だからキャストさんにはなるべく自由に、台本を少々変えても良いから、本当に友だちと話すような感じでやってほしいと伝えていたので、それで得られた空気や芝居もたくさんあったと思います。実はこの点がこの作品で一番やってみたかった事でしたから。
――その友達と話すような感じというのと、画が見事に合っていたので、本当に千束とたきながこの世界のどこかにいるんじゃないかと思わせてくれたんですよね。
足立:そう感じていただけたならとても嬉しいです。僕も千束たちとの付き合いが長すぎて今はもう本当に居るような気がしてますよ。そりゃもう、トイレでも風呂でもベッドでも彼らの事を考えてきた数年でしたから…。こんなことを感じるタイプじゃないと思ってたんですけどね。
――それと今回は掛け合いを重視しているということですが、アフレコで声がかぶっても一緒に録っていたというエピソードもありました。これも先程話に出ていた、決まり事だからって、その通りにはしないという話に通じるのかなと。
足立:キャストさん達のお芝居が面白すぎてガラスのこっちで音響スタッフみんな爆笑してたりするんですよ。最初の視聴者の反応ですから、大事にしたいなって思うことはしばしば。音響スタッフが楽しそうにしてるのはライターとしてはすごく嬉しいですしね。

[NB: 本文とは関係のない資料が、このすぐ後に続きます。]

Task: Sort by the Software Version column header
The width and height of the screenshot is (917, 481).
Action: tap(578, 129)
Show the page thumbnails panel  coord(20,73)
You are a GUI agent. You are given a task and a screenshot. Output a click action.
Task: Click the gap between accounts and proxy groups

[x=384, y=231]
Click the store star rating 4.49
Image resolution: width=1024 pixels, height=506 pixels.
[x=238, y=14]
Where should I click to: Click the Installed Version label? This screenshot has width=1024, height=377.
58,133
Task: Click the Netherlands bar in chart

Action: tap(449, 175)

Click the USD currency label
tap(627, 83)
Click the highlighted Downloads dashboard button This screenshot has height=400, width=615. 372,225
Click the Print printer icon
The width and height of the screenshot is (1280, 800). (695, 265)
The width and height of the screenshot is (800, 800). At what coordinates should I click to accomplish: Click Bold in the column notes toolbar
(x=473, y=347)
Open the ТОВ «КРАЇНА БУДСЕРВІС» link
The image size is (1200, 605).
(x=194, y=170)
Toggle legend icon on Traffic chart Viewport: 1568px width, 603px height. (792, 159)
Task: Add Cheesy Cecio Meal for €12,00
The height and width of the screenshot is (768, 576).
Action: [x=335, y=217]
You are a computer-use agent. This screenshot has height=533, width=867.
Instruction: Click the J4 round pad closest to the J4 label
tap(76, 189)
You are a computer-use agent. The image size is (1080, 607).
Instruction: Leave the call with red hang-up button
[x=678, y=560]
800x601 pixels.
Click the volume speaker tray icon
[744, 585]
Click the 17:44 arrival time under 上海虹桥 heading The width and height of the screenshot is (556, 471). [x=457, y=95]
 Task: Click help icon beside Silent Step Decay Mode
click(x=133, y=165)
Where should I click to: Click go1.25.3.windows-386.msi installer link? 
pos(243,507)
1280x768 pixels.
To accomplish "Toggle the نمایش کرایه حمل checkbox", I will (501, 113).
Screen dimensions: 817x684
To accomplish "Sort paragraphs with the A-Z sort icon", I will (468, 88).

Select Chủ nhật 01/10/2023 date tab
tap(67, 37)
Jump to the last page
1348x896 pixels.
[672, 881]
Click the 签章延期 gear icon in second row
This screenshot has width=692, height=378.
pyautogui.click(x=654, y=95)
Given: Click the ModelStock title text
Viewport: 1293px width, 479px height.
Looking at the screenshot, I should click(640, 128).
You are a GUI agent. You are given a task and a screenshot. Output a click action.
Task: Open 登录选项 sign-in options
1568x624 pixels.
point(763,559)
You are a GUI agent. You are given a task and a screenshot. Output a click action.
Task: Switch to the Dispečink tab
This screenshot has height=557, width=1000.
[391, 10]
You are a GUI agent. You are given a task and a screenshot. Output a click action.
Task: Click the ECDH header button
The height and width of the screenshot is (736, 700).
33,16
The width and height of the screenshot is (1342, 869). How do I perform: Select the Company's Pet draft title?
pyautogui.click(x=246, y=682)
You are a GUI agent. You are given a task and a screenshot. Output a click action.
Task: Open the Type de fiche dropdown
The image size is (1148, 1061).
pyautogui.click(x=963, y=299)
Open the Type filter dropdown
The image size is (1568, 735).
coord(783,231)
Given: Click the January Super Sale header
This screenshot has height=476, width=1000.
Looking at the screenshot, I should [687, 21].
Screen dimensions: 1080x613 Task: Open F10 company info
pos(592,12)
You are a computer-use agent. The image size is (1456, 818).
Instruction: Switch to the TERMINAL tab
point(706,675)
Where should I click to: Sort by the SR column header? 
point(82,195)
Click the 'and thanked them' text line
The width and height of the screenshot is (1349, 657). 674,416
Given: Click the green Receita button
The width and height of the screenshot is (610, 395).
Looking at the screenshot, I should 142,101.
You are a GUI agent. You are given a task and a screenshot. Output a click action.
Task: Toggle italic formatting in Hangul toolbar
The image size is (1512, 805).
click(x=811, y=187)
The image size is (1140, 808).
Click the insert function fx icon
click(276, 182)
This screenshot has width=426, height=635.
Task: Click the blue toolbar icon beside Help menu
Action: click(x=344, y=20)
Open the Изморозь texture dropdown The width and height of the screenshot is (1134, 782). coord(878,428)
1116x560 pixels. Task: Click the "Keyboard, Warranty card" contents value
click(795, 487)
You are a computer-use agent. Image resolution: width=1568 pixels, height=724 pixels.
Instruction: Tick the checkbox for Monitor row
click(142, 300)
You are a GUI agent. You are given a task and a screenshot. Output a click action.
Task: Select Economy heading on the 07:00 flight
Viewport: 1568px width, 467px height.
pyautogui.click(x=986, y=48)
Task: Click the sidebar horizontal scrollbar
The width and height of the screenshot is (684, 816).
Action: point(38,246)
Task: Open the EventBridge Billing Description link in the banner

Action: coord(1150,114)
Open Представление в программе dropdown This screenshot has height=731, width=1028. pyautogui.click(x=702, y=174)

今もこうやって話していると、だいたい相手の話し終わりってわかるでしょ?だからそんなに相手の話し終わりを待たないと思う。かぶせて相槌打ったり、話し出したりすることもあるよね。え?ない?せっかちな関西人だからかな(笑)。なんかそういう感じできないかなぁとか…考えてたのもあった。
――それによってテンポが生まれて、会話がポンポンと進んで、結果あっという間に見終わる感覚だったのかもしれません。
足立:「飽きないフィルムを」と思ってなるべくテンポ良くとは考えてきたんですけど、楽しかったですか? 良かった。実はだいぶ不安なんですよ? 監督ってめっちゃ孤独だから(笑)。
――では最後に、ファンへメッセージをお願いします。
足立:制作スタッフからもこの作品は「変わってる」って良く言われるんで、良くも悪くもなんか変わってる作品かもしれないです。短い時間だけど、気軽に千束やたきなに会いに来る感覚で観ていただけたらなと思います。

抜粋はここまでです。